La “pasionaria” dell’indipendentismo sudtirolese non ha certamente accusato il colpo della condanna per oltraggio al tricolore, inflittagli la scorsa settimane (unitamente ad un paio di colleghi di partito).

Domenica scorsa, ha dato vita ad una catena umana sul Brennero e ieri ha fatto dichiarazioni altrettanto forti, proponendo di pagare il riscatto per essere lasciati liberi dall’Italia.

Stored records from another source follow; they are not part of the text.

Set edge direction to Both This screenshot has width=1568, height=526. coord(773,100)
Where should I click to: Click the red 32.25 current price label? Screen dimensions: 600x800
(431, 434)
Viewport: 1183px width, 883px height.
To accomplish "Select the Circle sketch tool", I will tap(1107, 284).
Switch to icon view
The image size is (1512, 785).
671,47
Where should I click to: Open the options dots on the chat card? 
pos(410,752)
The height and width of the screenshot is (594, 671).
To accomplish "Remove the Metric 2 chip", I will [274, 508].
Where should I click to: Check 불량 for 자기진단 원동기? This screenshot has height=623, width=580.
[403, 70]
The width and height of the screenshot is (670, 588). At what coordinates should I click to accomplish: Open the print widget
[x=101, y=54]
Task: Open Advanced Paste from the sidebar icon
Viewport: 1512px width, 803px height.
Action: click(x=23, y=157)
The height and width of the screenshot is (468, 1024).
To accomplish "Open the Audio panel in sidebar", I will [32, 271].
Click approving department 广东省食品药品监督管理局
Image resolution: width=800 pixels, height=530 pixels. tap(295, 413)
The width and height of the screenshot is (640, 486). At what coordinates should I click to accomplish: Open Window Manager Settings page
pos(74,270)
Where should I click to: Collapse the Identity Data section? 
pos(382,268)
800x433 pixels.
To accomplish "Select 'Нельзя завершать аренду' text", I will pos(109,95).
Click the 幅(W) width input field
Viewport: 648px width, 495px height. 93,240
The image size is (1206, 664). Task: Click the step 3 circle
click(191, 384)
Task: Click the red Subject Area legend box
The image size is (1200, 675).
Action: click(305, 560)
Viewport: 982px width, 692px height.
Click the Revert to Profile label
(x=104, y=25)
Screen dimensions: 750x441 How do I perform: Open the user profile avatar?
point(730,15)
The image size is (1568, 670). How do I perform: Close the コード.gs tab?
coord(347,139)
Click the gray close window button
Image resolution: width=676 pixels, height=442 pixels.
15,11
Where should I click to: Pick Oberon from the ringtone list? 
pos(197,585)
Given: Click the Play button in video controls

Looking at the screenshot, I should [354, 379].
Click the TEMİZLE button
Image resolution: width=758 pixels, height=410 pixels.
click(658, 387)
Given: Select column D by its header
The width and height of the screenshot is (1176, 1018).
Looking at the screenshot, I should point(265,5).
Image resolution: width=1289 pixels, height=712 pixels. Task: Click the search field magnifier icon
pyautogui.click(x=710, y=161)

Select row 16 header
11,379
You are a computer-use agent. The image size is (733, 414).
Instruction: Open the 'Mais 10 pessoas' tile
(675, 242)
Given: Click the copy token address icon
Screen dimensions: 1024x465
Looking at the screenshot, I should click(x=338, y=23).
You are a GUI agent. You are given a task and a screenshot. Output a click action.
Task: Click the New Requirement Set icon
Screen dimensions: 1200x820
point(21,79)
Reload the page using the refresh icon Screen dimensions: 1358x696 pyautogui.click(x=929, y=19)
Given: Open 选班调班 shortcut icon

Il Sudtirolo paghi 15 miliardi di euro a Roma come una sorta di riscatto per avere la propria indipendenza”. Eva Klotz ha rilanciato una sua proposta di liquidare la parte dell’indebitamento dello Stato italiano che in percentuale spetterebbe alla Provincia autonoma di Bolzano, “che a questo punto sarebbe libera e potrebbe andare per la sua strada”. “Un futuro senza l’Italia – secondo Klotz – sarebbe di certo migliore, visto che il rating della Provincia di Bolzano è quasi ai livelli della Germania”.

Pagare il riscatto all’Italia, la parte di debito pubblico che spetterebbe ad una certa area della penisola, è anche una vecchissima idea di Giancarlo Pagliarini, che la lanciò ai tempi in cui era esponente di spicco della Lega Nord, negli Anni Novanta. Proposta che cadde nel vuoto.